> Extract provided

Unless otherwise decided, all the Partners hereto shall have the following powers:

  • The rights, title and interest in all the assets and properties in the said LLP in the proportion of their Contribution to the Capital of the LLP.
  • Shall have access to and rights to inspect and copy Account books of the LLP, unless it is proved detrimental to the functioning of the LLP.
  • Engage or dismiss employee/s of the LLP.
  • Each of the Partner hereto shall be entitled to carry on their own, separate and independent business as hereto he/she might be doing or he/she may hereafter do as they deem fit and proper and other Partners and the LLP shall have no objection thereto provided that the said Partner has intimated the said fact to the LLP before the start of the independent business and moreover he/she shall not be engaged in any business which is same or similar to the nature of business in which LLP is engaged and shall not directly or indirectly use the name of the LLP to carry on the said independent business.
  • If any Partner shall advance any sum of money to LLP over and above his/her due contribution to Capital, the same shall be a debt due from the LLP to the Partner advancing the same and shall carry simple interest at the rate of 12 (Twelve) % per annum or any other rate as may be decided by all the Partners.
  • LLP shall have perpetual succession. So, death, retirement or insolvency of any Partner shall not dissolve the LLP.
  • On retirement of a Partner, the retiring Partner shall be entitled to full payment in respect of all his/her rights, title and interest in the LLP. However, upon insolvency of a Partner his/her rights, title and interest in the LLP shall come to an end. Upon the death of any of the Partners the heir/executors/administrator of such deceased partner would be admitted as decided mutually between existing partners. The heirs, executors and administrators of such deceased Partner shall be entitled to and shall be paid the full payment in respect of the right, title and interest of such deceased partner.

> Job
Please reproduce the partners' powers clause above word for word, starting with "Unless otherwise decided, all" and going on through "Capital of the LLP.".

> Extracted entries
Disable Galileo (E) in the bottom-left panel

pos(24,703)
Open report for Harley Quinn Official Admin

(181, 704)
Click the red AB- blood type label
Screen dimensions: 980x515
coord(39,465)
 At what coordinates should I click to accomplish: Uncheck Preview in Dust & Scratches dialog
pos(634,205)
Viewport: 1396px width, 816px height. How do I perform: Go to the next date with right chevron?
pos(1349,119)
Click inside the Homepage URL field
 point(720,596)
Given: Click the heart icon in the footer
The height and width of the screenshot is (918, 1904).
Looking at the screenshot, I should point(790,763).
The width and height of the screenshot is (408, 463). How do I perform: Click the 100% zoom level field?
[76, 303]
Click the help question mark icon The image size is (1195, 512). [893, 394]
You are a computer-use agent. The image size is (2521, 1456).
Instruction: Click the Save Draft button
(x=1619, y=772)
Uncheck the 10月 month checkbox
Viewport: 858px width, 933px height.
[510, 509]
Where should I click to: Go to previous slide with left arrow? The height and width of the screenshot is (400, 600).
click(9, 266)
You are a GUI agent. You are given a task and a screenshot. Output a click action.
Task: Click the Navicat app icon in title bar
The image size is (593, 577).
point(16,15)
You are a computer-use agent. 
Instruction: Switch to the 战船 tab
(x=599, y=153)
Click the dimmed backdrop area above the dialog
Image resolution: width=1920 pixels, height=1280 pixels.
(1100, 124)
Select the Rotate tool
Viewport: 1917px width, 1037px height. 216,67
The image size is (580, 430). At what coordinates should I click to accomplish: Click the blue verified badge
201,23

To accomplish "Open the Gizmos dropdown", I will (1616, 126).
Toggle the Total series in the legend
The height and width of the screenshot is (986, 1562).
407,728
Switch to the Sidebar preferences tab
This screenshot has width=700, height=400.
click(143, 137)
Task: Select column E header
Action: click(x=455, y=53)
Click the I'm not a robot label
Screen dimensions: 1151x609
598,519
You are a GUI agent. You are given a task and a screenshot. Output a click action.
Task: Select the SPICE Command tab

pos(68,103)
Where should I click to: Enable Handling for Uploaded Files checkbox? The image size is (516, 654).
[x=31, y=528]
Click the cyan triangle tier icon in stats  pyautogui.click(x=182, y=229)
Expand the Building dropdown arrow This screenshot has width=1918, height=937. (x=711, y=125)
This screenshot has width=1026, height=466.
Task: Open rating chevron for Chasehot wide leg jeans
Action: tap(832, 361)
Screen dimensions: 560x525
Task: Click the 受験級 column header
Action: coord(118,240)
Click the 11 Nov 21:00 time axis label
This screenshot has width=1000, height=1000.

> Final answer
Unless otherwise decided, all the Partners hereto shall have the following powers:

  • The rights, title and interest in all the assets and properties in the said LLP in the proportion of their Contribution to the Capital of the LLP.